Hacker News new | ask | show | jobs
by uniqueuid 247 days ago
It is immensely frustrating to me that to this day, after a solid century of advances in sciences and mathematical literacy, we are still implicitly stuck in the mental model of averages.

Reality is fucking far away from averages and we know it. "The economy is doing great/terrible" is an almost worthless indicator unless the person you're talking about actually has business relations into every corner.

Yes, there are interdependencies, but they do not justify that we pretend numbers are so expensive we can only print two of them (mean, sd) at a time. Let's finally stop drinking information through a 2 mile straw and instead show high resolution 2d data at least.

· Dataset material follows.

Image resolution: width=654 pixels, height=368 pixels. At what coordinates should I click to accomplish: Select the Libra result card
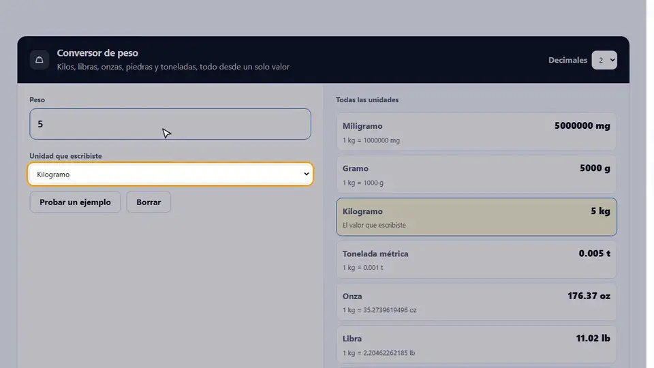(476, 345)
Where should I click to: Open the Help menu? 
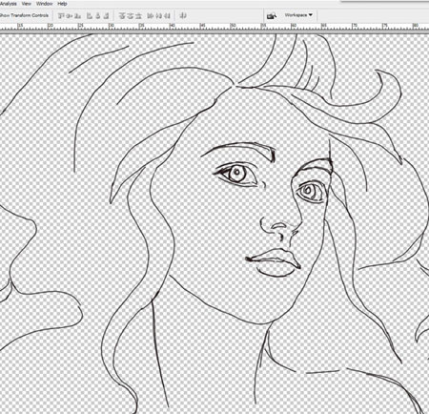[62, 4]

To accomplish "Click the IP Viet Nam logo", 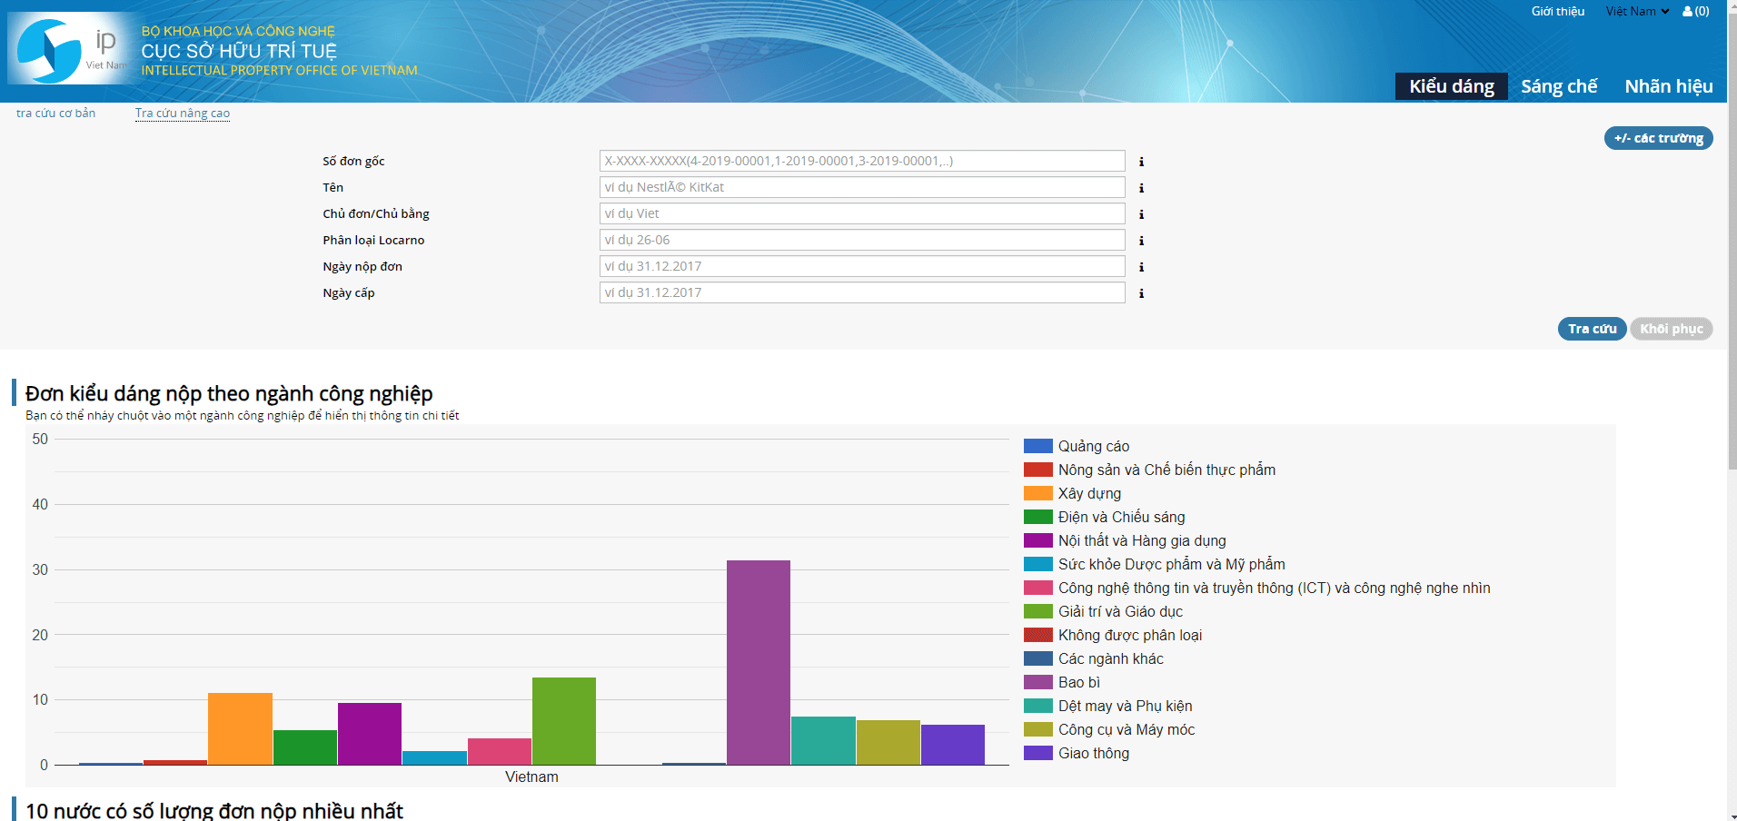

[edit] this is of course not a criticism of parent or OP, it's a systemic problem that we all are guilty of.

1 comments

I agree with all of this. Many is time I've had to tell developers I work with: "don't just look at the mean/median, look at a graph of the full distribution!... then slice your distribution a lot of different ways by all the tags/facets you have and look again at the slices." Often you find that a shift in the mean or median was driven by one particular class of data points that skewed the whole thing. (Looking at you, NVDA.) This is usually a little lecture I give in the context of performance engineering, where it's api response times or whatever, but it applies everywhere.

At the same time - and I think you agree with this and it's probably implicit in your comment - we have to beware of anecdata as well. "Two of my friends asked me for money" means very little, except that your friend group is having a rough time. The meso-scale, your "high resolution 2d data", is where to look if you want a textured picture of what's really going on while at the same time avoiding observer bias. Unfortunately, that kind of data is not always easy to get, or to interpret.